Brief: Nothing but the lines below from the one with "The width and" through the one with "The height and" should be output, each exactly as given, and no pictures.

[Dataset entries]
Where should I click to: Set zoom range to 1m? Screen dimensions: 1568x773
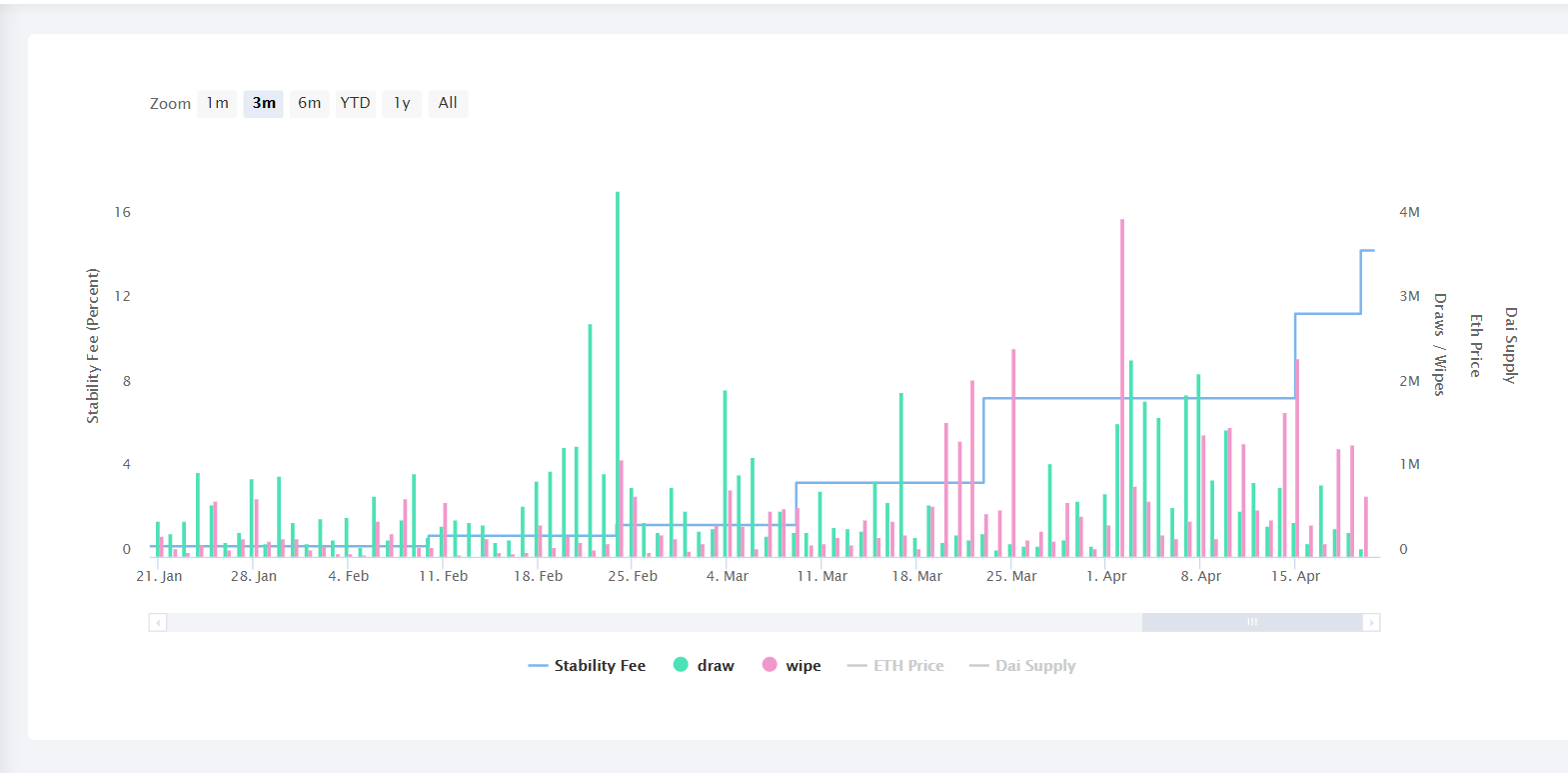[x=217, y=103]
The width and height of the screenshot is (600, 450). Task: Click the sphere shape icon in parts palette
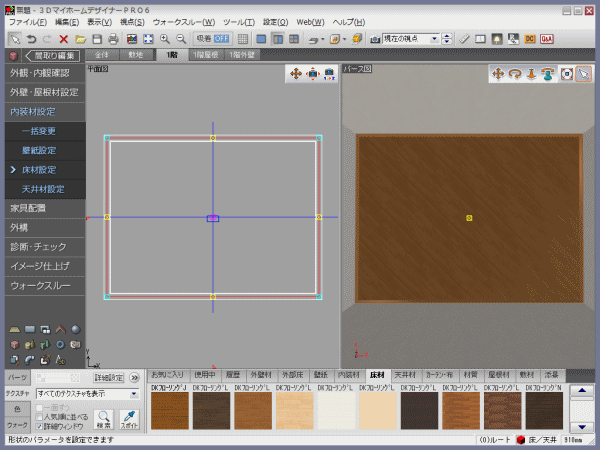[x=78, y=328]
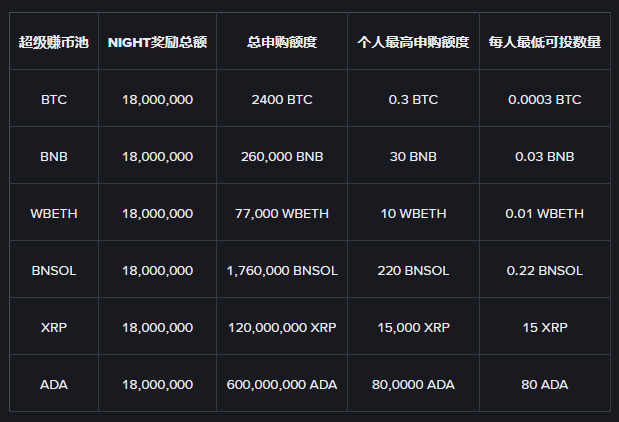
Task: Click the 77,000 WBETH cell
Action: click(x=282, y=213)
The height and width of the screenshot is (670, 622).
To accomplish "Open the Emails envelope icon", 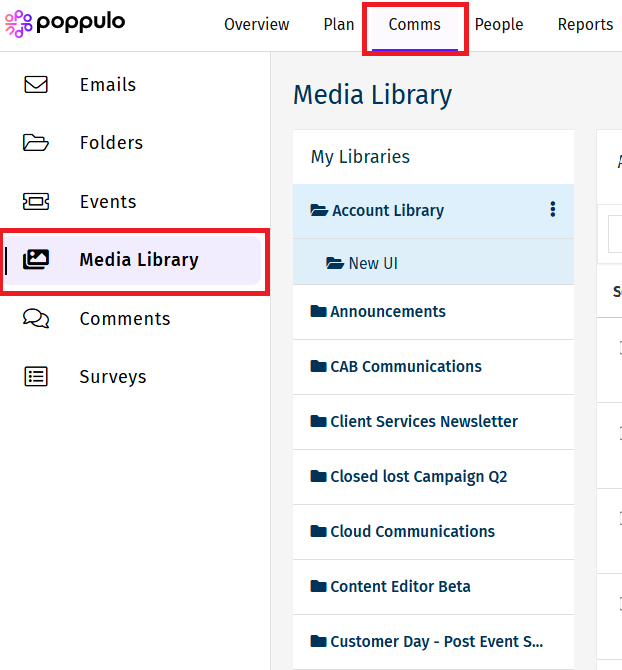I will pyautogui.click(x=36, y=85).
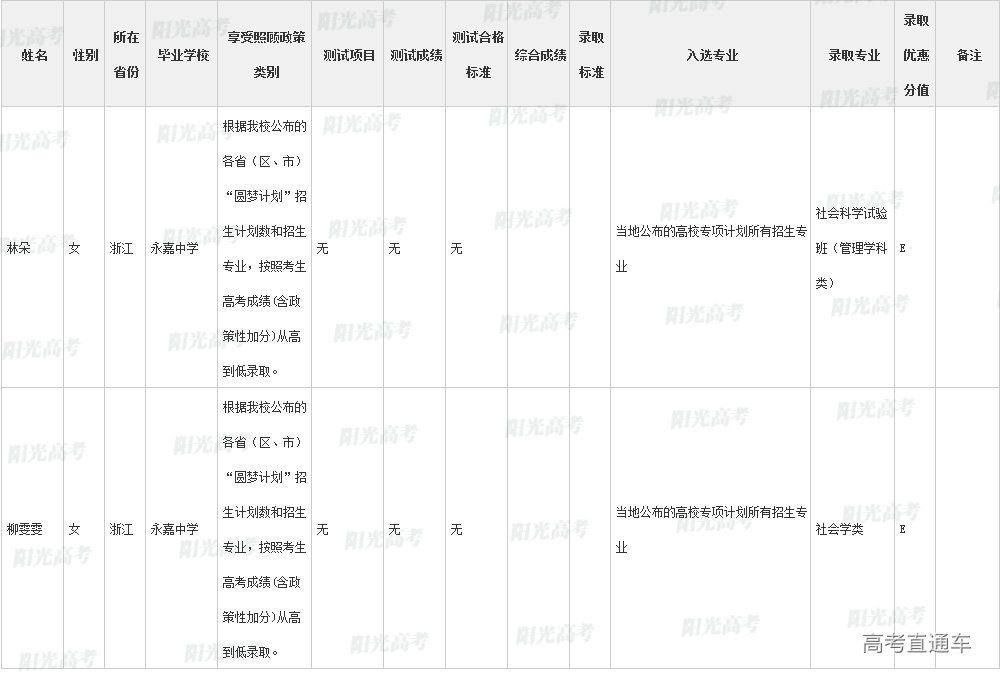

Response to the task:
The width and height of the screenshot is (600, 450). Task: Click the sphere shape icon in parts palette
[x=78, y=328]
Task: Click the 77,000 WBETH cell
Action: click(x=282, y=213)
The height and width of the screenshot is (670, 622).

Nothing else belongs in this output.